Knowing Schilling, and judging by the tenor of his comments this morning, Schilling will be tossing a baseball come September and October. He might even be working in significant long toss, and perhaps even a flat ground pepper game by November. Assuming his joints respond the way he anticipates, he almost certainly will try and take a mound in January. It's just the pitcher, and the competitor, that he is.

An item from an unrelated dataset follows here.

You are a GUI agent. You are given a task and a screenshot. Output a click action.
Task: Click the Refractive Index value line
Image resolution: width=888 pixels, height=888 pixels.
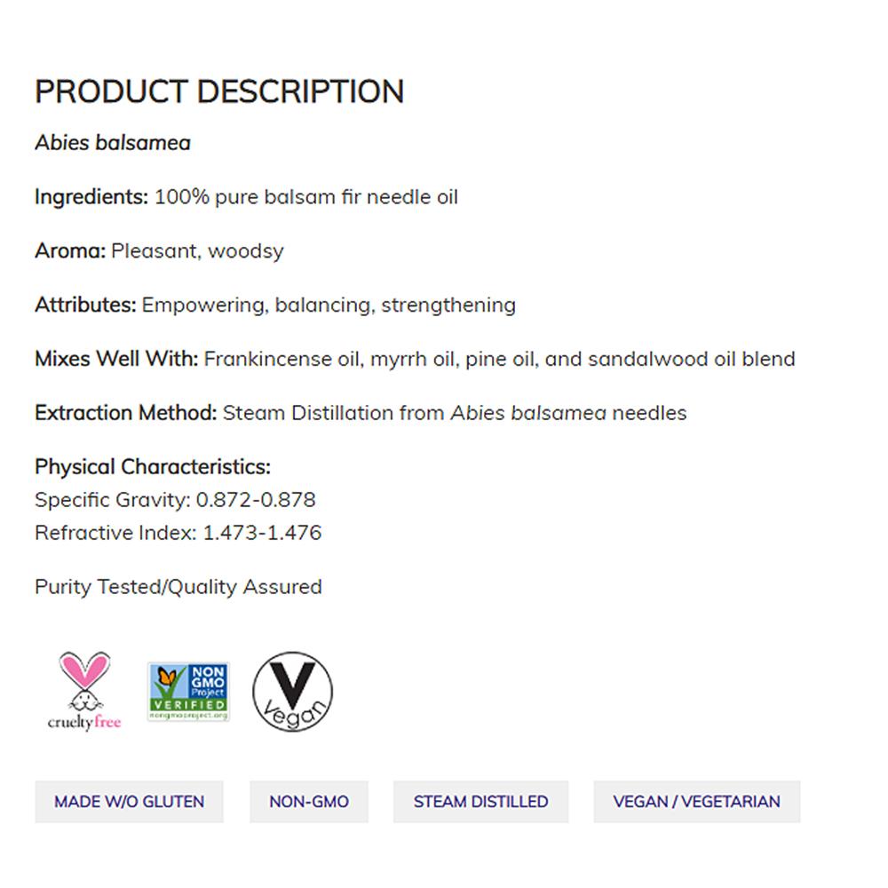[178, 533]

It's at that point that the real questions begin, both for Schilling and the Sox. The Big Schill signed for a nice $8 million pay day this winter in part to stick with the Red Sox for legacy's sake. He's not an idiot, unlike some of his self-named band of brothers from 2004 who have since fled to pastures far more lucrative and farther south, tarnishing their Boston legacy in the process. No, Schilling understands how significant his place is in the city's sports lore, and, in fact, in it's historical trajectory overall. It's no coincidence that Boston has become the mecca for sports champions of the new century. If only the Patriots had been winning crowns, that wouldn't have been the case. Instead, the arrival of Schilling harkened a new era of constant competition among the city's franchises themselves, with a Red Sox organization openly modeling itself on the form of intelligent design popularized in the NFL by the Patriots, and with Danny Ainge's Celtics revival relying on the success shown by the town's other teams to prove it was possible to win a title in Boston.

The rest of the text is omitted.